As an employee of F+W Media Inc., I was required to give the company the right to publish (and pay me for) anything that I’d written on my own time.
While that might sound draconian, it’s not. Many companies claim to outright own everything that you think, dream or fantasize about at any moment in your sleeping, waking, leisure or My-Pretty-Pony moments.
So after I wrote “The Anarchist’s Tool Chest,” I submitted it to the company’s editorial review board and held my breath. If they liked it, they would publish it. If they didn’t like it, then I was going to publish it on my own.
Neither result was ideal.
If F+W published the book, then the company obviously would get the lion’s share of the money. That’s what traditional publishers do (Lost Art Press, I might add, does not). So if F+W published the book I’d end up with a check that would allow me to buy a used, mid-range Japanese car with about 75,000 miles on the odometer.
In exchange I would receive legitimacy. In the media world, publishing your own book is akin to marrying your sister. Most self-published books are about encounters with aliens that involve wax paper and Wesson oil, or Klingon wildlife poetry, or recipes for curing cancer with celery salt.
Self-published books aren’t treated seriously. No one reviews them. Few people buy them. The only way they are useful to society is because paper has a pretty good R-value as insulation when stuffed between studs.

§ EXERCISE REQUIREMENTS: Extend the passage on publishing "The Anarchist's Tool Chest," beginning after its final sentence about paper's R-value as insulation. The listing that follows is separate material and has no connection to the passage on publishing "The Anarchist's Tool Chest."

§ INFORMATION SHOWN:
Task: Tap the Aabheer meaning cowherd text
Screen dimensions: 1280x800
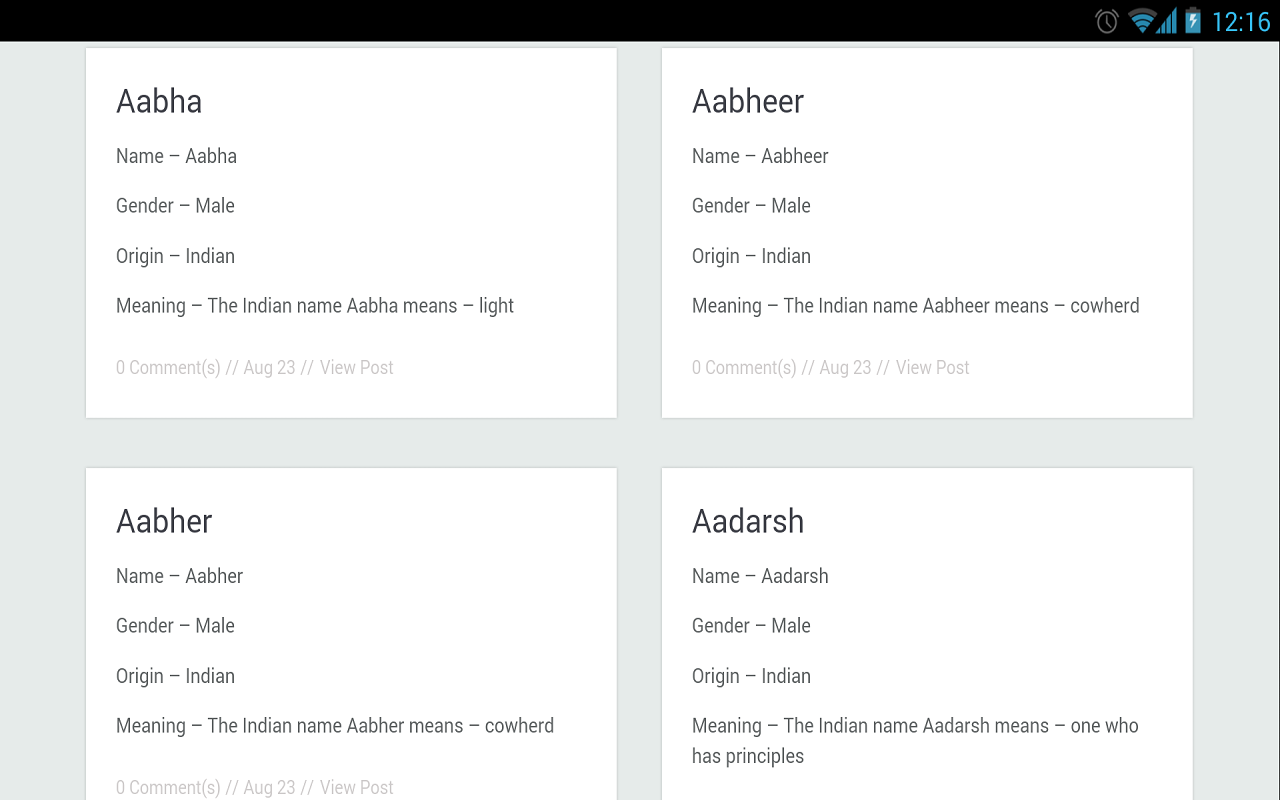Action: click(915, 306)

§ OUTPUT BELOW:
A week or so after submitting my book, my boss sat me down and said the editorial board liked the book but wanted me to change it. They suggested a title like “The Practical Woodworker” and suggested I refocus it on how to balance hand and machine work.
So now I had a third bad choice.
My head was so bleary that I don’t even remember what I said that moment, or even what I did the rest of the day at the office. But I do remember the ride home.
One of my favorite rock bands is Superchunk, a North Carolina-based independent group that started out with its own label, called Merge Records. That label has grown remarkably since 1989 and now publishes music by bands like Arcade Fire, The Magnetic Fields and Spoon. And they still release their own Superchunk stuff, too.
In 2010 Superchunk released “Majesty Shredding,” an album that I still listen to with devoted regularity. And on my drive home from work that day I cranked that very album.
Is Merge Records a vanity label?
Does Superchunk lack artistic validity because it’s not published by Warner Bros.?
By the time I reached my house I knew what I was going to do: Publish “The Anarchist’s Tool Chest” myself and take the scarlet letter for doing so.